Emmanuel Macron lors de ses vœux aux militaires le 16 janvier.  (Photo: POOL New / Reuters)

POLITIQUE - La violence du climat politique et social l’inquiète. Dans l’avion présidentiel qui le ramenait d’Israël dans la soirée du jeudi 23 au vendredi 24 janvier, Emmanuel Macron a accordé un entretien à trois médias, Le Monde, Le Figaro et Radio J. L’occasion pour le chef de l’État de s’exprimer sur de nombreux sujets, du communautarisme à la mémoire de la guerre de l’Algérie en passant par la laïcité.

Mais alors que la mobilisation contre la réforme des retraites ne faiblit pas, et que des chants évoquant sa décapitation sont entonnés dans les rues de Paris, le président de la République a répondu à ceux qui l’accusent de passer en force et justifient les violences commises en marge des manifestations.

“Aujourd’hui s’est installée dans notre société, et de manière séditieuse, par des discours politiques extraordinairement coupables, l’idée que nous ne serions plus dans une démocratie. Qu’il y a une forme de dictature qui s’est installée”, déplore Emmanuel Macron, rappelant que “la dictature c’est un régime où une personne ou un clan décide des lois (...) où l’on ne change pas les dirigeants, jamais”. 

“Cynisme” 

Et le locataire de l’Élysée d’insister: “si la France c’est ça, essayez la dictature et vous verrez!

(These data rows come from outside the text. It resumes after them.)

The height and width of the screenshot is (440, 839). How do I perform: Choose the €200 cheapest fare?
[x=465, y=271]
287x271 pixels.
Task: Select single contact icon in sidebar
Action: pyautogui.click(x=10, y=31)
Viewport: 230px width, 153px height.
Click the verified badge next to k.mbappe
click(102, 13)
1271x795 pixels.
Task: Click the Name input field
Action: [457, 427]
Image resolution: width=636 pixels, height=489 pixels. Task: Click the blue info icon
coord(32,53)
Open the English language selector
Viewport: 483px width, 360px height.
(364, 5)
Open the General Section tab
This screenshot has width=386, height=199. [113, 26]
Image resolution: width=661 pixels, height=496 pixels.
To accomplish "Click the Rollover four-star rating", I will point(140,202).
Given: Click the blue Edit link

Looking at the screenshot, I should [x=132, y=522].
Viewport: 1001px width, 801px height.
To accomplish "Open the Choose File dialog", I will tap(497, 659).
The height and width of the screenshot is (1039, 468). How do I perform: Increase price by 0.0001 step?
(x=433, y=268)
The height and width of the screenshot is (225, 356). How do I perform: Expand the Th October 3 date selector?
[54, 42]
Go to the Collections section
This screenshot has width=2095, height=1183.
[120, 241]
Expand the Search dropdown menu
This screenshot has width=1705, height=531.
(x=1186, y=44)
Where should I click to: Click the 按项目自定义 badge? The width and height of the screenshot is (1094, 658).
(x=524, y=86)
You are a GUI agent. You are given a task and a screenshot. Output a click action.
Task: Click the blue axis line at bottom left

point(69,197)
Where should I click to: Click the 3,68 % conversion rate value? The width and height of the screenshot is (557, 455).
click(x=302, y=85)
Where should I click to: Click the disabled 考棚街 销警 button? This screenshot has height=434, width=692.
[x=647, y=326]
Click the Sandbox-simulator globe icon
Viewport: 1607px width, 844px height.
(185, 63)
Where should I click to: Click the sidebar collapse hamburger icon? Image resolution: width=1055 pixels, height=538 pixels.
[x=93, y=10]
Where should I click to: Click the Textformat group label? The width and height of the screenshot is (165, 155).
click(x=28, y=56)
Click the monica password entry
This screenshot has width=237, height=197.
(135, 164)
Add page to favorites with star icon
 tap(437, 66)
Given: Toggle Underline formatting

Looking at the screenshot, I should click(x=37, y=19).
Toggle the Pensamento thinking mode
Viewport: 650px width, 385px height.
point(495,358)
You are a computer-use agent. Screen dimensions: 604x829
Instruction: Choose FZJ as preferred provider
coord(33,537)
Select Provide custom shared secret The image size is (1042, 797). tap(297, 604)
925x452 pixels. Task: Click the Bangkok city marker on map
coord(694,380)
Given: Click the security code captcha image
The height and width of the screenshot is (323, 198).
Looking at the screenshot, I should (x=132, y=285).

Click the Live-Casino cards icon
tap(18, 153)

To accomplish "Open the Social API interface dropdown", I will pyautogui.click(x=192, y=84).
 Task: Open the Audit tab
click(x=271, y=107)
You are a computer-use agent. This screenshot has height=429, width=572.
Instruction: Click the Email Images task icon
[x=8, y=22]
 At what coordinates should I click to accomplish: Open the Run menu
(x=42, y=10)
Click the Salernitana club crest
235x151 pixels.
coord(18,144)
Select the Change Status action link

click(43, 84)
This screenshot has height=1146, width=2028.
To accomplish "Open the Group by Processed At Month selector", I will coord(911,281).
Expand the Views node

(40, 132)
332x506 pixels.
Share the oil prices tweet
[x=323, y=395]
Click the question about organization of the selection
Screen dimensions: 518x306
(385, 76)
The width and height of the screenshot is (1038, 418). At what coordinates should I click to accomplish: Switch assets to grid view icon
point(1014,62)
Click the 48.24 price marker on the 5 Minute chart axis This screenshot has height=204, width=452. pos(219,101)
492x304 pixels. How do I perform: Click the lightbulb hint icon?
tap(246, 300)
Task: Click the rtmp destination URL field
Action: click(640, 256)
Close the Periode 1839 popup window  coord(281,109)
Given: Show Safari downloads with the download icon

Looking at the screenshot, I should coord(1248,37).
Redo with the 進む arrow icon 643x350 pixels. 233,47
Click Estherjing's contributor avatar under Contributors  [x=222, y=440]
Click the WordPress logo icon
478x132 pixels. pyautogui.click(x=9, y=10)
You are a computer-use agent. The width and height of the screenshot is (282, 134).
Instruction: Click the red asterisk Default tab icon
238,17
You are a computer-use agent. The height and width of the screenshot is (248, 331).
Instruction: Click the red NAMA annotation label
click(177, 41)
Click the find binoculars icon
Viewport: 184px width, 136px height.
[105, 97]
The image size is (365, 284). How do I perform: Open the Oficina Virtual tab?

La dictature, elle justifie la haine. La dictature, elle justifie la violence pour en sortir. Mais il y a en démocratie un principe fondamental: le respect de l’autre, l’interdiction de la violence, la haine à combattre”. Plus loin, et sans les nommer, Emmanuel Macron s’en prend aux responsables politiques qui s’accommodent de cette situation.

“Tous ceux qui aujourd’hui dans notre démocratie, se taisent sur ce sujet, sont les complices, aujourd’hui et pour demain, de l’affaiblissement de notre démocratie et de notre République”, affirme-t-il, fustigeant le “cynisme” à l’oeuvre chez ceux qui “quelquefois” encouragent la violence. 

Le chef de l’État observe par ailleurs que la France n’est pas le seul pays à affronter des périodes de troubles. “Toutes les démocraties occidentales vivent une crise, et c’est une crise qui s’exacerbe devant les grandes peurs contemporaines”, a-t-il estimé, citant parmi ces peurs le changement climatique et la transformation numérique.